Having your head in the clouds is more a complement than a criticism these days as more and more technology services shift off site and into the hands of third-party providers.
For the healthcare industry, the cloud seems a natural fit. From EHRs to data storage to software as a service (SaaS) capabilities, cloud-based products offer lower costs, greater capacity for scalability, dedicated service and support, and near-continuous uptime.
But providers are no longer satisfied with merely having terabytes of virtual storage for their clinical and administrative information available to them. They want to be able to access and analyze it in a speedy, secure, and sophisticated manner. Can big data analytics become a viable cloud service offering, too?
Cloud EHR vendors like athenahealth and Practice Fusion, both of which have seen success in the general marketplace, may say that the question has already been answered. Both companies offer real-time analytics capabilities that draw on the huge pools of user data held in centralized repositories, ready for slicing and dicing into actionable insights.
Health information exchange organizations like Maine’s HealthInfoNet are also operating as cloud-based analytics hubs, collecting data from their member organizations and distributing information that can be used for population health management and clinical decision support.
For providers looking inward, however, the options aren’t quite as clear cut. Many organizations with server-based EHR systems or in-house data warehouses suffer from a condition known as being “information rich but knowledge poor,” write researchers from the University of Ontario Institute of Technology in a study published in the Journal of Medical Internet Research.
“Over the past few decades, our society has transitioned to a state where bottlenecks have shifted from a lack of data to limitations in extracting meaningful knowledge from an abundance of data and subsequently using that knowledge to drive decisions,” the authors write.
Huge volumes of clinical data added to EHRs at every moment cannot be quickly and thoroughly translated into concrete, timely clinical decision support (CDS) information due to the limited computing resources of most healthcare organizations.
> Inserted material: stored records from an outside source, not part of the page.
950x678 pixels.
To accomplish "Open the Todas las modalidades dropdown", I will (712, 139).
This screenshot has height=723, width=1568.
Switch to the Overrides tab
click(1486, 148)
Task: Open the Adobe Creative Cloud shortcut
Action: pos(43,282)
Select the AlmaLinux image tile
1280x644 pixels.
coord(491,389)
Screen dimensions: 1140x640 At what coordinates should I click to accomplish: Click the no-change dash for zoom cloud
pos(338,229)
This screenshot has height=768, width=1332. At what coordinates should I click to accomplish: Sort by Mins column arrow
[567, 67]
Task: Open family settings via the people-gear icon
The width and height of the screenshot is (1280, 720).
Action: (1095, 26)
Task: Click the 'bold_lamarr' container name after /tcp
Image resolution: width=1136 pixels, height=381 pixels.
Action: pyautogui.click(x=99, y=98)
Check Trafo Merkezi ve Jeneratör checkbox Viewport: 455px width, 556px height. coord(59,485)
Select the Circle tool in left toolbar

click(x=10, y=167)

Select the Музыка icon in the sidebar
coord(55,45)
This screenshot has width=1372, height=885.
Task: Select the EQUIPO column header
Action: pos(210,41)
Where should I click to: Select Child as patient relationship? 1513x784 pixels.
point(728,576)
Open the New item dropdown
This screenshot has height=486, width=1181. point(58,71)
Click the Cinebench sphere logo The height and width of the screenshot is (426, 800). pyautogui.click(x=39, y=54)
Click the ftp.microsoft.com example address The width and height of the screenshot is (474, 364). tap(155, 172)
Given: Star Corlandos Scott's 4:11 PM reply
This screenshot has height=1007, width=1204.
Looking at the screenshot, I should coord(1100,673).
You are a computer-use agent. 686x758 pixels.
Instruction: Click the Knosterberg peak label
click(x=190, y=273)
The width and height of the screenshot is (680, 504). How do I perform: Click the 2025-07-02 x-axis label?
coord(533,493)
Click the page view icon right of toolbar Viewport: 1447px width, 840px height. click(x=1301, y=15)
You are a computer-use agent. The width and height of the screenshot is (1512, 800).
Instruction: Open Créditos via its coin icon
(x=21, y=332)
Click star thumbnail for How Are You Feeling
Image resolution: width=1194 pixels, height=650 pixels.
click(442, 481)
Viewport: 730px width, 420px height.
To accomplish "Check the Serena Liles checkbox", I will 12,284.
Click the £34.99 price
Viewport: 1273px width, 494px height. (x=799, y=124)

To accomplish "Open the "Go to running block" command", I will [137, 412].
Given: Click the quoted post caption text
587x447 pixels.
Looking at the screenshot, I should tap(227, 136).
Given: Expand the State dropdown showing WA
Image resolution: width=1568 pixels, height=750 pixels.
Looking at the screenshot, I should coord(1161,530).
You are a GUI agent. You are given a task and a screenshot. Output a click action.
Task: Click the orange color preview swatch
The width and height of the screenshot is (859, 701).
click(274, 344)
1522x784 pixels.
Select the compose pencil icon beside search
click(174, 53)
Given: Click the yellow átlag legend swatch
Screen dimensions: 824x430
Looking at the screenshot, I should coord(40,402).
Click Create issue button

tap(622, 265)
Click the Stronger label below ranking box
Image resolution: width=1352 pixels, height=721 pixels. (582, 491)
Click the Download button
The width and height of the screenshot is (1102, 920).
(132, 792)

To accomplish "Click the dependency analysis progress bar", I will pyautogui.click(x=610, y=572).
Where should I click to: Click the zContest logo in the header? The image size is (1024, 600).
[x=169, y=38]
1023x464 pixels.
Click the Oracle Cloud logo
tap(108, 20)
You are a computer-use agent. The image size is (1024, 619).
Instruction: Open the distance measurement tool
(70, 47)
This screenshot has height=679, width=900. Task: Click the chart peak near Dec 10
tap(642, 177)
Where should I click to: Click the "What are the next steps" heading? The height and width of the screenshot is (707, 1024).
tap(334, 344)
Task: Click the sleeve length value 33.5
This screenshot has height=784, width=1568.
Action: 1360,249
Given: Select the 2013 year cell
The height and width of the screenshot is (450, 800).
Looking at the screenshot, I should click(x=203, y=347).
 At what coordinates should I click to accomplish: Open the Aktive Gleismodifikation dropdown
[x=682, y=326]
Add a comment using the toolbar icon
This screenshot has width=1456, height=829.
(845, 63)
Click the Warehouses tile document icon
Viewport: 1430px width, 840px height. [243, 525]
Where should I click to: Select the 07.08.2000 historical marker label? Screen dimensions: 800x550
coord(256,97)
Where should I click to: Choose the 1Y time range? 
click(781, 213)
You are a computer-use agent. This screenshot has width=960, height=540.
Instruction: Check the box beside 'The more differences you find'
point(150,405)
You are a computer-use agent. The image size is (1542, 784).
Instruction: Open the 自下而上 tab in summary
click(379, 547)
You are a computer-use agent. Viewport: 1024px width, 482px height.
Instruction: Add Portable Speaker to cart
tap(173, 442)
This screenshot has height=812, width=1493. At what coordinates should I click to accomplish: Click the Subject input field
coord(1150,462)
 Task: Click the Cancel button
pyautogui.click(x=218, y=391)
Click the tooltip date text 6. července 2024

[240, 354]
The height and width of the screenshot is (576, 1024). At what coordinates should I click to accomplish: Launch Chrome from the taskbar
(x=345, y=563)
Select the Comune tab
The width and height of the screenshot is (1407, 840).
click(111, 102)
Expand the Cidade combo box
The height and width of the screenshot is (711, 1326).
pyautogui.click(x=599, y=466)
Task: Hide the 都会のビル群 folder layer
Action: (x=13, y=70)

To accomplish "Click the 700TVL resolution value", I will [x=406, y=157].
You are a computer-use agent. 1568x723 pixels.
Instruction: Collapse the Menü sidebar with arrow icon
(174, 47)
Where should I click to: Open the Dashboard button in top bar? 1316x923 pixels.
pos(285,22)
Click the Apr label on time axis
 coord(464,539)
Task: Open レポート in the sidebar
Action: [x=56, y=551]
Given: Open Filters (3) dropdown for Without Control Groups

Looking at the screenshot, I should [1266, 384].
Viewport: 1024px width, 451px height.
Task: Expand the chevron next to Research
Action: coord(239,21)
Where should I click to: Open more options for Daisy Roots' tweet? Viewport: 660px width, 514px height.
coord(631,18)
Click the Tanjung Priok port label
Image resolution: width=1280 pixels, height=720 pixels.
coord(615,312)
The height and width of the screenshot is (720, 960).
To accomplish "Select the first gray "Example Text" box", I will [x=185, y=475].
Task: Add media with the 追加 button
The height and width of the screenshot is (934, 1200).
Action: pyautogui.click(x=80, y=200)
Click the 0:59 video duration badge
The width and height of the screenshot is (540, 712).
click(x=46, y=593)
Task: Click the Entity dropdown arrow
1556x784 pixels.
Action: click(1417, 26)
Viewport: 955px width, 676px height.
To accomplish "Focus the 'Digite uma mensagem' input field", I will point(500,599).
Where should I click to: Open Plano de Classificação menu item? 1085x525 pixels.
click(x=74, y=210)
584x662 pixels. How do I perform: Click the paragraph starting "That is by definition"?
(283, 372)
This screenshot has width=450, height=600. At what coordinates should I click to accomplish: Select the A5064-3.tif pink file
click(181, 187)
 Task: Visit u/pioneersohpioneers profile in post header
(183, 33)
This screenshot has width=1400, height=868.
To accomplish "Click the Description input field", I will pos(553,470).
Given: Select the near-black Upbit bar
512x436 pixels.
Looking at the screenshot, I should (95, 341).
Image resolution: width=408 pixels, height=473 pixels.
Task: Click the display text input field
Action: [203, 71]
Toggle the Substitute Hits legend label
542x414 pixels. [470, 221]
Cloud-based analytics-as-a-service tools may be able to alleviate those pressure points and provide real-time CDS capabilities that will improve the quality of patient care by “combining the on-demand aspects of cloud computing with the democratization of information enabled by big data analytics.”
The researchers examined the impact of a cloud-based big data analytics framework in the NICU of a children’s hospital, one of the most challenging and data-heavy environments in healthcare. The sheer volume of available data is staggering.
“Heart rate, respiration rate, and blood oxygen are displayed each second resulting in 86,400 readings each day,” the authors write. “A premature newborn infant’s heart beats more than 7000 times an hour, which is approximately 170,000 times a day.”
“A newborn infant’s neurological function could also be monitored resulting in multiple waveforms each generating tens of millions of data points per patient per day. Drug and nutrition infusion data from smart infusion pumps can be more than 60 different fields provided every 10 seconds. Given that these infants can have more than 10 infusions concurrently, infusion can generate more than 1 GB of drug infusion data from a single patient per day.”
Yet very few healthcare organizations have the dedicated resources and tools that can generate meaningful reporting from these enormous data sets. Analytics-as-a-service providers do, and providers are increasingly becoming aware of it.